Zet alle regels van de onderstaande records in een JSON-lijst van strings, met één string per regel. Laat lege regels weg.

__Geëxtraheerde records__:
──────────
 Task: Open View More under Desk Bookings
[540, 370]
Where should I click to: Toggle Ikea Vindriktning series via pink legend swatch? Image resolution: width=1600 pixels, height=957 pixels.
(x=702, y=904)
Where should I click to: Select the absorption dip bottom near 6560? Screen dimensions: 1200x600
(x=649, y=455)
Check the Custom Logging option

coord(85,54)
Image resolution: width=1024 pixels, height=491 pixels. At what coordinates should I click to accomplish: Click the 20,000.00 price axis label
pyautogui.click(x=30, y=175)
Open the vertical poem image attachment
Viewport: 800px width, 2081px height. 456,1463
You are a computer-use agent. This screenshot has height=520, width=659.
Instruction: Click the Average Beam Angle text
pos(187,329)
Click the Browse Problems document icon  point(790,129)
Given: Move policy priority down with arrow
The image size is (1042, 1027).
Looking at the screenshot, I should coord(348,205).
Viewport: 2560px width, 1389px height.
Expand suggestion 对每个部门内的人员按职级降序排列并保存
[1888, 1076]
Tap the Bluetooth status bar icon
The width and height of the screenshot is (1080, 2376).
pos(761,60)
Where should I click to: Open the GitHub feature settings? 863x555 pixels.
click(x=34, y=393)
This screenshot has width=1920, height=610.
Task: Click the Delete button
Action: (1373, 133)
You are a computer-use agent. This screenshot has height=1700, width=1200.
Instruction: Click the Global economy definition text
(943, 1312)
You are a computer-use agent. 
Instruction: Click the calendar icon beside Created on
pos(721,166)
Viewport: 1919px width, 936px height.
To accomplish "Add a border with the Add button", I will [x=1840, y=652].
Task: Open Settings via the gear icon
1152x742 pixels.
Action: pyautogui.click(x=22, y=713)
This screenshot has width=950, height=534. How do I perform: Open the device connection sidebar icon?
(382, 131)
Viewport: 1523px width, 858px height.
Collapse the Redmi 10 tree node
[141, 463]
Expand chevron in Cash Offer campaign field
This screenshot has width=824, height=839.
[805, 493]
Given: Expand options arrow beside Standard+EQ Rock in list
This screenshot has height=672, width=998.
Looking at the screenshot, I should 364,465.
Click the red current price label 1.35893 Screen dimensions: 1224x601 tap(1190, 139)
──────────
__Antwoord opdracht__:
[
  " Task: Open View More under Desk Bookings",
  "[540, 370]",
  "Where should I click to: Toggle Ikea Vindriktning series via pink legend swatch? Image resolution: width=1600 pixels, height=957 pixels.",
  "(x=702, y=904)",
  "Where should I click to: Select the absorption dip bottom near 6560? Screen dimensions: 1200x600",
  "(x=649, y=455)",
  "Check the Custom Logging option",
  "coord(85,54)",
  "Image resolution: width=1024 pixels, height=491 pixels. At what coordinates should I click to accomplish: Click the 20,000.00 price axis label",
  "pyautogui.click(x=30, y=175)",
  "Open the vertical poem image attachment",
  "Viewport: 800px width, 2081px height. 456,1463",
  "You are a computer-use agent. This screenshot has height=520, width=659.",
  "Instruction: Click the Average Beam Angle text",
  "pos(187,329)",
  "Click the Browse Problems document icon  point(790,129)",
  "Given: Move policy priority down with arrow",
  "The image size is (1042, 1027).",
  "Looking at the screenshot, I should coord(348,205).",
  "Viewport: 2560px width, 1389px height.",
  "Expand suggestion 对每个部门内的人员按职级降序排列并保存",
  "[1888, 1076]",
  "Tap the Bluetooth status bar icon",
  "The width and height of the screenshot is (1080, 2376).",
  "pos(761,60)",
  "Where should I click to: Open the GitHub feature settings? 863x555 pixels.",
  "click(x=34, y=393)",
  "This screenshot has width=1920, height=610.",
  "Task: Click the Delete button",
  "Action: (1373, 133)",
  "You are a computer-use agent. This screenshot has height=1700, width=1200.",
  "Instruction: Click the Global economy definition text",
  "(943, 1312)",
  "You are a computer-use agent. ",
  "Instruction: Click the calendar icon beside Created on",
  "pos(721,166)",
  "Viewport: 1919px width, 936px height.",
  "To accomplish \"Add a border with the Add button\", I will [x=1840, y=652].",
  "Task: Open Settings via the gear icon",
  "1152x742 pixels.",
  "Action: pyautogui.click(x=22, y=713)",
  "This screenshot has width=950, height=534. How do I perform: Open the device connection sidebar icon?",
  "(382, 131)",
  "Viewport: 1523px width, 858px height.",
  "Collapse the Redmi 10 tree node",
  "[141, 463]",
  "Expand chevron in Cash Offer campaign field",
  "This screenshot has width=824, height=839.",
  "[805, 493]",
  "Given: Expand options arrow beside Standard+EQ Rock in list",
  "This screenshot has height=672, width=998.",
  "Looking at the screenshot, I should 364,465.",
  "Click the red current price label 1.35893 Screen dimensions: 1224x601 tap(1190, 139)"
]